Health Benefits: The Jamaican Sorrel, harvested in late November to early December, (Hibiscus sabdariffa) provides high amounts of vitamin C, thiamin (B1), riboflavin (B2,) vitamin A, magnesium, calcium, and potassium. A group of compounds known as flavonoids are healthy chemical substances found in plants such as sorrel and is also responsible for its deep red colour. Flavonoids also strengthen the immune system.
Sorrel also provides fiber — if pulp and seeds are used to make drink, stuffing or whatever dish or side item. Sorrel helps to lower elevated blood pressure, bad cholesterol and detoxify the entire body.
In Mexico Sorrel is called Agua de Jamaica, which means water of Jamaica, but they don’t add ginger and rum.
In Jamaica, we have ‘Sorrel Bag Juice and it’s also sold in bottles, which makes it available all year round; however, these products don’t contain alcohol. We also have Sorrel ice cream.
Sorrel is used in many parts of the world for a number of health ailments. In India, Africa and Mexico it is used as a diuretic, to lower blood pressure and to stimulate the production of bile by the liver.
In some parts of Africa the red calyx is used to relieve coughs, while the leaves are made into a poultice to relieve boils and abscesses. In Guinea it is used as a diuretic and sedative. In parts of Asia it is used as a tonic for weakness in the body and as a laxative as it stimulates intestinal peristalsis.
It is sold in the market, so many Jamaicans buy it from the vendors packaged like this.

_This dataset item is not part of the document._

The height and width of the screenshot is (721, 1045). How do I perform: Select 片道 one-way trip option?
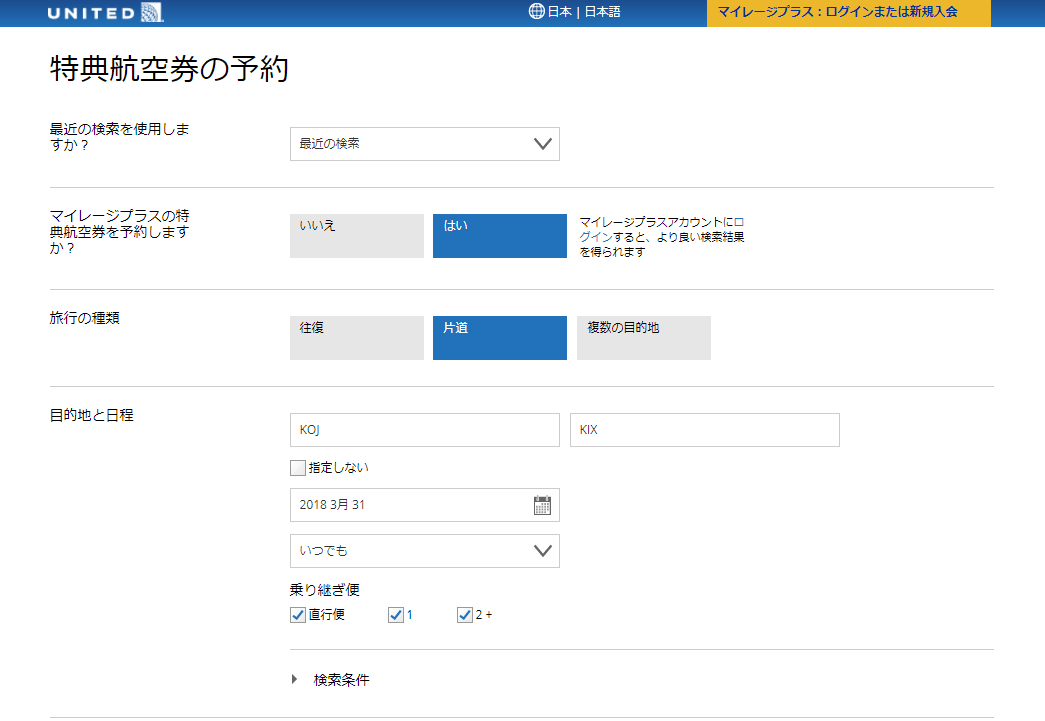click(499, 338)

Sorrel is very easy to prepare. You can use fresh or dried sorrel. Drying the sorrel allows for storage, from weeks to up months, depending on the quality.
2 lbs sorrel buds
3 oz fresh ginger, grated
4 pimento seeds
8 cups boiling water
1½ cups sugar
2 Tablespoon lime juice
½ cup Wray and Nephew Overproof Rum
Follow These Instructions
1. Wash sorrel thoroughly, using your fingers to rub the buds in water.
2. Scrape and wash grate ginger.
3. Place a pot of water on the stove to be boiled; add ginger and pimento to water.
4. When the water reaches boiling point, turn off the burner and add sorrel into the hot pot of water to drawn. Use a fork to make sure the sorrel is totally submerged. Cover the pot with its cover and leave it for 6 hours to draw as it cools.
5. After 6 hours, strain the liquid over a larger strainer into a large container; use a spoon to squeeze more liquid out of the sorrel.
6. Add sugar and sweeten to taste.
7. Add Overproof Rum and stir. (Optional)
For every liter of sorrel and add 200 milliliters of rum.
The sorrel plant also contains nutraceuticals, which are said to be helpful to people’s health. Nutraceuticals can help prevent and treat several diseases including diabetes, hypertension, heart disease, and cancer.